3:02 PM EDT
Randy Cunningham, R-CA 50th

Mr. CUNNINGHAM. Mr. Chairman, I move to strike the last word.

Mr. Chairman, I may not be able to be here during the debate on an amendment for veterans, and I wanted to speak to it. I want to offer a little history, but I think it is a balanced history from both sides. I remember when President Clinton's budget on the veterans, the VFW, the American Legion, Vietnam veterans, all rallied against the budget because it cut veterans health care. We worked with the other body, both of us on both sides of the aisle; and even some of those that voted with President

Clinton on his budget voted with us to restore that health care by $1 billion.

We have increased veterans health care by 16 percent. But it is not enough. There is a shortfall and we must attend to it.

Historically, this body works with the other body in conference and I believe that some of those dollars will come forward, maybe not what we all want, but I believe some of those dollars will come together for veterans health care.

I remember in 1993 when my colleagues occupied the White House, the House and the Senate, veterans COLAs were cut. Military COLAs were cut. And there was a tax increase on the middle income.

In 1994, when Republicans took the majority, together with Republicans and Democrats, many of the same Democrats that voted with the President on his budget restored the military COLAs. We worked together to restore the veterans COLAs. And I would have to say probably on this side we will take a little more credit for restoring and reducing the tax on the middle class.

We have worked together, although we have not got what we want on concurrent receipts. For 40 years my colleagues on the other side did not address concurrent receipts. And we have. But at the same time, when it has been addressed under a Republican majority, then the Democrats have come forward and helped us.

Two different sessions we have passed bills on concurrent receipts together. And now there is a bipartisan commission going forward to see what direction we will write down.

I look at TRICARE for life, which we worked together on.

Subvention. I did not write the subvention bill, but my veterans in San Diego, California wrote that bill and put it forward, basically, where you can use Medicare dollars at VA health care.

The Filipino Veterans Equity Act. One of the gentlemen on the other side I very rarely vote with. But we worked together to restore the promise that was made to our Filipino veterans back during the MacArthur days, and we have worked together on that as well.

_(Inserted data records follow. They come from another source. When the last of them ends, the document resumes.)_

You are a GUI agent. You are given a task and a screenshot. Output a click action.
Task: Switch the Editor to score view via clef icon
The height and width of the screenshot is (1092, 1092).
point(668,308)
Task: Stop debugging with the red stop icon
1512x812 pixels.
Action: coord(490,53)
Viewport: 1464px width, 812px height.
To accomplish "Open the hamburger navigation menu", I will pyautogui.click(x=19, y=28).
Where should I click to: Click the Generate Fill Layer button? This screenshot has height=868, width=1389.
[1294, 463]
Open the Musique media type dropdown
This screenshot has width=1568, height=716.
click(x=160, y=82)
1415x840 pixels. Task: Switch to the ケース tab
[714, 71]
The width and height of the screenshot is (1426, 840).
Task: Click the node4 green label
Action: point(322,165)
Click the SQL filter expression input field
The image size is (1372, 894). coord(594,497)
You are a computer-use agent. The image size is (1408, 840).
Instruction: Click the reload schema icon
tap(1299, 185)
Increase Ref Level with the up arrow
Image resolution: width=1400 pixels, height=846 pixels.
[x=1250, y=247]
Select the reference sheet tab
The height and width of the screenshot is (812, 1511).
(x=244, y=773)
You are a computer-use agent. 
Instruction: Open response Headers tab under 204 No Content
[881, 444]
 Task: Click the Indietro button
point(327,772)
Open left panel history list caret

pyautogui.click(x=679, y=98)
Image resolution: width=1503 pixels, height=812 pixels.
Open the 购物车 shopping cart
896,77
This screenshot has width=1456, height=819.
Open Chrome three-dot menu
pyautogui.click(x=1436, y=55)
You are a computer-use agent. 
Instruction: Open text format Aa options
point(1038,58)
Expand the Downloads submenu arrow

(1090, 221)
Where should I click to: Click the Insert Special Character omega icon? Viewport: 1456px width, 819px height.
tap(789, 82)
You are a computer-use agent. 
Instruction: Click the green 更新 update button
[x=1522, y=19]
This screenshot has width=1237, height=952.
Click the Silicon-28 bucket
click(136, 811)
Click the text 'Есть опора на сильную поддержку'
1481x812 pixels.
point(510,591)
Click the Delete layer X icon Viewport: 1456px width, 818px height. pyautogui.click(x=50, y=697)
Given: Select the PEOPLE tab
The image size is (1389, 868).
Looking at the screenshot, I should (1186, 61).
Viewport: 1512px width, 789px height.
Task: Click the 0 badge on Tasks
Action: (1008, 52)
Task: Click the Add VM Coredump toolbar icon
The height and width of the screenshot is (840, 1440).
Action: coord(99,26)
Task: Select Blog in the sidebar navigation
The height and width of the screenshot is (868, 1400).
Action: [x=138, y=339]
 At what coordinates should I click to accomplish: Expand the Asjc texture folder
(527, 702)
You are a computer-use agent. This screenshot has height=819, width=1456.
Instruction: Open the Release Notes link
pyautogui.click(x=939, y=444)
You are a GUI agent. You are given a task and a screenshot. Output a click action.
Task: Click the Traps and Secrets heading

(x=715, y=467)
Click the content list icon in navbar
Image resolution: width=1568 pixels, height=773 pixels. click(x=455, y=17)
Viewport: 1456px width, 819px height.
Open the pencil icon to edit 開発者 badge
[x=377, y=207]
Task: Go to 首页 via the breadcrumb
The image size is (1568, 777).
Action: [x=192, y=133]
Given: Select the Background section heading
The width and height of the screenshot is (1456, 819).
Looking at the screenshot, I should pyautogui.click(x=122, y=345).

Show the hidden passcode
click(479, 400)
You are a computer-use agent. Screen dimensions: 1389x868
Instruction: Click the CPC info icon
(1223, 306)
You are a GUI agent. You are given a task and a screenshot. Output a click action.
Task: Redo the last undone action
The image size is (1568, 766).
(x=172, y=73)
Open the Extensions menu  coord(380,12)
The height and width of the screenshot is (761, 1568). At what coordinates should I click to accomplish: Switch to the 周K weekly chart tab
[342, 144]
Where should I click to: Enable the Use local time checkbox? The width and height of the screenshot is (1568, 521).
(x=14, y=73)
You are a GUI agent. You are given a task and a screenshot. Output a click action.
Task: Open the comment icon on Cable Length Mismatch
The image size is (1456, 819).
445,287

You do not have to look far to see where we come together, and I do not think any Member on either side of the aisle can look at another one and say, you do not care about veterans; you do not care about our military; you do not care about our Guard and Reserve. That is just not true.

Some people vote against military issues. Maybe their district has got extreme poverty and it is a way of funding their issues and their problems. It does not mean they do not care about the military itself.

The Republican budget looked at many years of substantial increases and almost every account, including veterans, including education and health care. But we decided to get our arms around the deficit. [Page: H5295]

Many of my colleagues on both sides talk about the deficit and the debt. If we, as Members, or you, Mr. Chairman, if you have got a checkbook and you spend more than you are going to take in, you are going to be bankrupt, and you are going to have less in the future to spend. For us to get our arms around this budget and still fund our priorities, I think we will when we come together with the other body.

A classic case of savings: the welfare reform bill passed many years ago which was lauded by President Clinton as one of the best bills to help people in this country. I also happen to agree with him.

But at the same time we have gone through these increases, we have been fighting the war on terror. If you look at Kadafi, his nuclear weapons are in the United States today. And even more important, we have found the black market that supported North Korea, Pakistan, India, and others. What kind of value is that to us, not just to our veterans, but our military and our homeland security?

I mentioned a minute ago Khalid Sheikh Mohammed and Hambali and Abu Halibi, the people that were actually planning raids on the United States. Now, those people are all made up of military that then become veterans, and we owe them a priority.